Take the contemporary meaning of sexual harassment, for example. It has now become a sort of “catch-all” category that includes all sorts of things, including an accidental bump, a touch on the shoulder, an innocent hug, and even an unwanted invitation. The ultimate goal is to maximise the appearance of female victimisation, thus making it conform to the feminist model of a brutal society of violent male oppressors, and blameless, helpless women.

Of course, there is no “rape culture” in our western societies and no social or legal reward for men who rape – quite to the contrary. In fact, our society strongly condemns rape, putting into place severe legal penalties for those who dare to commit such a crime.

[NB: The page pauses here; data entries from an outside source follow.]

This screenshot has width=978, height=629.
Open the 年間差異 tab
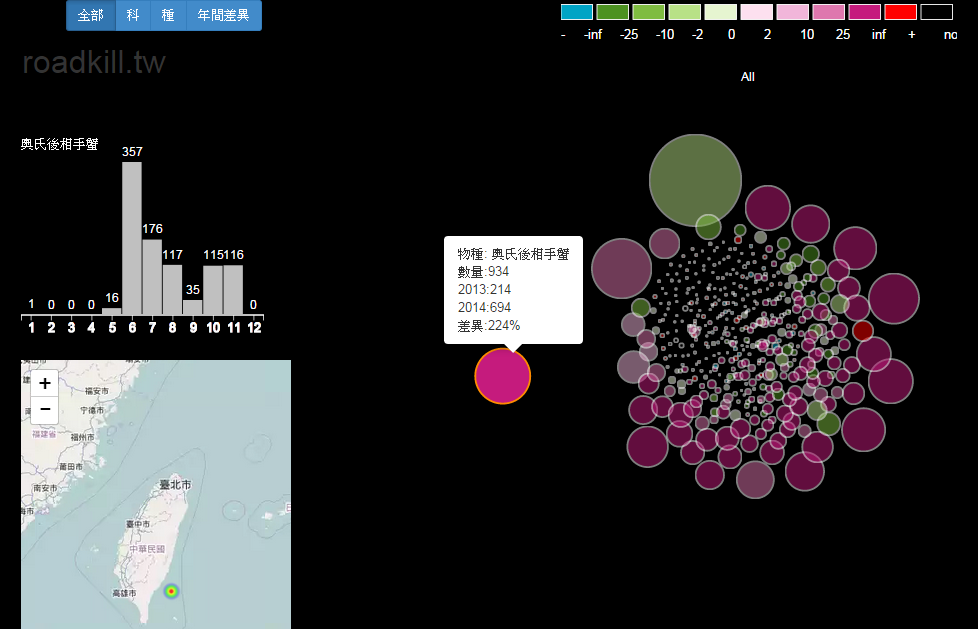[x=223, y=16]
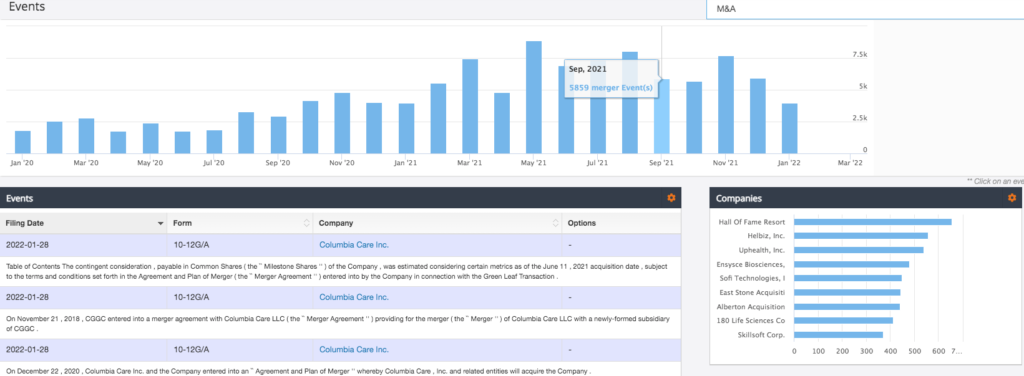Click the Jan '22 chart bar
This screenshot has width=1024, height=376.
[790, 129]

Some feminists nonetheless contend that the so-called “subordinate position” of females make men naturally inclined to use them for sole sexual pleasure. They support the view that if a woman only happens to feel regret after having a sexual relationship with a man, this can be eventually construed as a form of rape.

Following this radical feminist agenda, the New South Wales Liberal government expressed a desire to effectively police every form of sexual conduct between two consenting heterosexual adults. On May 8 last year, Prevention of Domestic Violence and Sexual Assault Minister Pru Goward notoriously stated that a consensual sexual relationship can be a form of rape unless such consent has been “enthusiastically” verbalised. ‘You must explicitly ask for permission to have sex. If it’s not an enthusiastic yes, then it’s a no’, the then Minister said.

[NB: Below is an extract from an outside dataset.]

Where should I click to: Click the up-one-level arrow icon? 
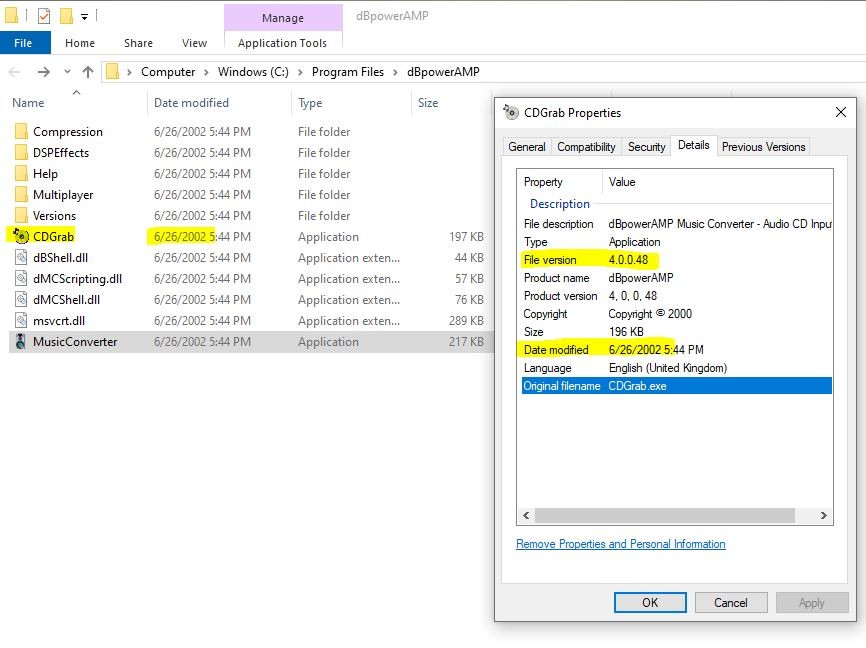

Based on such a radical feminist approach, the NSW government proceeded to initiate legal reforms that include a $1 million advertising campaign targeting pubs, clubs and universities on “how to obtain a clear yes”. Furthermore, Attorney General Mark Speakman, in consultation with Goward, has recently asked the NSW Law Reform Commission to review s 61 HE of the Crimes Act 1900 (NSW), which deals with consent in relation to sexual offences. As noted by Perth law academic Lorraine Finlay, ‘a key issue being considered by this review is whether NSW should introduce an “enthusiastic consent” standard, also known as “affirmative consent” or “yes mean yes” laws’.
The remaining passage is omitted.